As we close out 2020, I am also closing out my responsibilities as District 9 state representative, including these weekly articles. I hope my successor will find keeping you informed and traveling around Drew and Ashley counties as delightful as I have for the past four years.
I wish I had kept track of the numbers of parades and fairs and events I’ve had the pleasure of attending in this time. You can throw a lot of candy during 18 parades— among them Christmas, county fairs, rodeo, military, Juneteenth, MLK! I spoke at senior luncheons, civic meetings, Juneteenth celebrations, church homecomings, county spelling bees and even emceed a beauty pageant. I’ve met you each year at annual hospital fundraisers, robotics tournaments, MLK events, and Chamber of Commerce, education foundation and NAACP banquets. I enjoyed 4H dinners and career fairs and ribbon cuttings for new businesses.
Through you, I learned about rural water systems and highways. I’ve been to school board and City Council and Quorum Court meetings and appreciate even more the importance of being involved in local government. I spoke to you each year at Veterans’ Day and Memorial Day events in both counties, where I’ve loved meeting veterans and seeing girl and boy scout troops honoring those that fought for freedoms we so often take for granted. I was honored to celebrate veterans that served in Vietnam in numerous ceremonies, to lay wreaths on gravesites, and to speak to students about patriotism and service.
I came to appreciate even more the state employees that keep our state running during a crisis, to include at the Health Department, Workforce Services, Revenue Office, Transportation Department, and the Department of Human Services. I also have tremendous respect for our first responders, and appreciate the Police and Fire Chiefs in District 9 , as well as the State Police that have helped me understand their needs and the work they do, and how important it is for legislators to support them. Thanks to each one of you that helped me represent southeast Arkansas better.
I fell in love all over again with UAM and its students and staff as I visited classes and talked about politics and policy. Sitting on the Higher Education subcommittee allowed me to advocate for it even more. It’s been a few years since I attended summer school there to gain credits to graduate early from college to “catch” Bobby Burch, who was 2 years ahead of me. I’ve loved hearing from constituents that knew him and also his family. He and his dad, Dr. Robert Burch (Sr.) were part of the dental community of SE Arkansas for 50 years. I better understood the fears and struggles of small businesses because of them.
Cancer took Bobby six years ago, and his father and mother before him. Their struggles with this horrible disease gave me insight on policy and legislation dealing with healthcare and the caregivers that journey with loved ones down paths no one wants to take.
When you drive the 65 mph speed limit on I-530 between Star City and Pine Bluff, please smile at how this legislator, in her first term, learned the importance of working with the Department of Transportation and ensuring people there understood the need to re-look at that original speed limit. Relationships matter. People matter.
Some of my favorite days were spent visiting the 4 school districts in District 9. I’m glad they didn’t limit me to “Bring Your Legislator to School Month (September)” for my visits.

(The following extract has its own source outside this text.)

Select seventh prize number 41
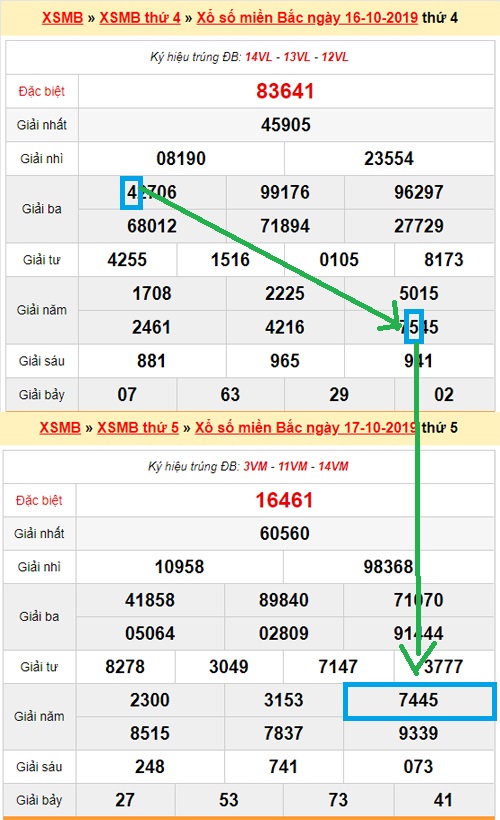Image resolution: width=500 pixels, height=820 pixels. pyautogui.click(x=443, y=800)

I laughingly have said that I had those superintendents on a group message I would “speed dial” during the legislative sessions, especially when the issue of vouchers and tax credits for private schools would arise. I expect it will arise and will pass this upcoming session, and that will be a shame for rural public schools if alternate funding can’t be found to supplement what this will cost them. Let your representatives know how you feel about taking money from public schools.
I appreciate the superintendents, teachers, staff and students that helped educate me about the needs of rural public schools, and awed me with their passion for children and the future of our state and nation. Serving on the House Education Committee helped me better understand school funding, as well as the struggles of students and schools with inadequate broadband availability during a pandemic. I also loved hearing our local choir students sing holiday songs in the Capitol Rotunda when the Capitol was decorated in all its Christmas glory.
I was honored to Chair the House Hunger Caucus and raise money for the food banks in our area and across our state. Visiting distribution sites and meeting the volunteers that staff them so that others can eat is humbling and inspirational. I also chaired the House Military Caucus, and was honored to focus on legislation and research that has benefitted veterans and military families.
I learned that partisan politics can get in the way of doing good things for Arkansas, and certainly for SE Arkansas. Working together to find commonalities, and not punishing others for having differing views, makes good sense in politics. It’s a lesson I wish politicians in Washington would exercise more often.
Thank you for allowing me the privilege of serving. To those of you that reached out and asked, informed, badgered, shouted and otherwise got in touch with me about ideas, needs, invitations and more – thank you. You gave me insight and passion and knowledge and hope.
I’m not sure what’s in store for me in 2021, but I hope it includes more time for grandkids and traveling. I’ll still keep up with what’s happening in Arkansas politics, so give me a shout if you want to meet for coffee and talk. And for goodness sake, please pay attention to what is happening during the 93rd General Session that starts in January.
Remember you can also read all bills that are filed, watch committee meetings and daily sessions, and see how each legislator votes on every bill online at www.arkansashouse.org. The Senate also has a link to watch its meetings and sessions on its website.